My primary interest, aside from the client request, is to understand efficacious Covid 19 protocols in case I become infected. I am a potential high risk patient and I want to understand my personal choices if I happen to suffer from CRS/CSS. This includes assessment of risk and prophylactic treatments to deal with both the infectious and vascular risks from Covid 19.

I am not at all on the remdesivir bandwagon. The clinical trials bent a number of statistical rules for hypothesis testing as well as some changes were made to study design that I cannot tell whether were done prior to original test design or after. I also thought the differences were not significantly different for mortality. Finally, this drug has been laying around for over 10 years looking for a clinical home. I am a skeptic that Dr. Fauci had some vested interest in promoting the drug as quickly as he did. Also, Gilead had ramped up production and I am skeptical that promises may have been made to guarantee the return on investment. Finally, it fails to address the CRS/CSS risk.


I should note that earlier tonight I was with one of my nieces who is the night NP hospitalist at our local hospital. She has been in the middle of this since day one as she is the frontline person at our hospital from 7p to 7A 7 days off 7 days on. She said that roughly 30% of all the CV IP's they have had have been readmitted and every single one of them has been readmitted for coagulation issues.

Finally here is an email he sent to Dr. Bruce Patterson, who was one if not the first MD's to posit the Rantes' theory as the culprit that is impacting the moderately to severly ill CV patients:


The email exchange between Tony and me. I make the comment that the only metric for Covid 19 driving all discussion is death. With such emphasis, I thought about working backward from death to try to understand what about a flu virus causes death. That is where I began with the concept of septic shock and what happens in bodily systems and what are the causes. A lay person like me can understand the concept of microvascular pus balls ravaging the internal system. While normal infections can affect older patients and cause death, the majority that end in septic shock suffer from CRS/CSS. There is a lot of knowledge about CRS/CSS, but it seems to lack awareness. I mention in the email that follows, I stumbled on this trying to help a client trying to exploit their robust database to understand Covid 19. I am working with them to create descriptive statistics that describe the disease journey of Covid 19 patients. The concept is to isolate potential clinical and demographic markers associated with different journeys and trying to get that information into the public domain. I would be interested in working with you (we are also approaching the University of Miami and are interested in both institutions contributing) to review and provide insight on the analysis. Milliman, my old firm, will be providing statistical and technical counsel as part of the work product, which is intended to be an article discussing an application of real world data delivered in a timely fashion. The time lag for my client is about a week, not years.

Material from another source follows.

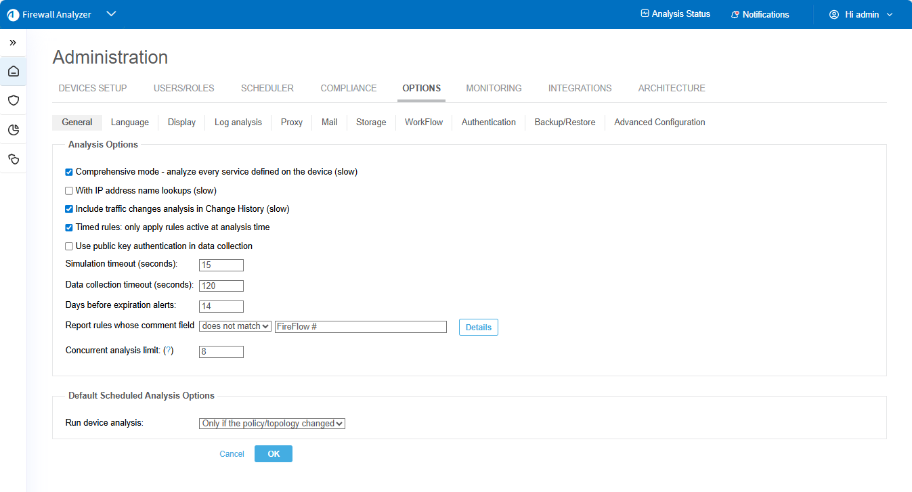Open the 'does not match' dropdown
The image size is (912, 492).
pyautogui.click(x=236, y=326)
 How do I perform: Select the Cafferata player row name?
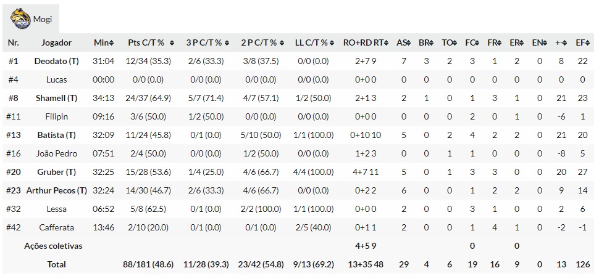pos(56,227)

The longer strategy is to get the notice of professional societies (like the College of Cardiology and attached) to devise some emergency patient management protocols focused on patients with the highest probability for significant morbidity and mortality. Can we identify high risk patients early in their journey so that prophylaxis and early interventions can be made before the patient succumbs to septic shock or CRS/CSS.

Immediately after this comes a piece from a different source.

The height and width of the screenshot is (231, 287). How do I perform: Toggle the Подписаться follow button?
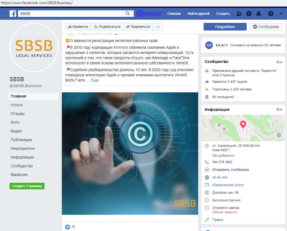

I have learned a lot talking to these two guys and thought you might find this interesting.
Thank you. That was interesting. Did I read somewhere that having blood type 0 seemed to be most favorable with exposure to this virus? Too much sugar in the blood or diabetes softens the heart and blood vessels. Would'nt that condition amplify the problems when combined with clotting?
 
Thank you. That was interesting. Did I read somewhere that having blood type 0 seemed to be most favorable with exposure to this virus? Too much sugar in the blood or diabetes softens the heart and blood vessels. Would'nt that condition amplify the problems when combined with clotting?


I think that is true.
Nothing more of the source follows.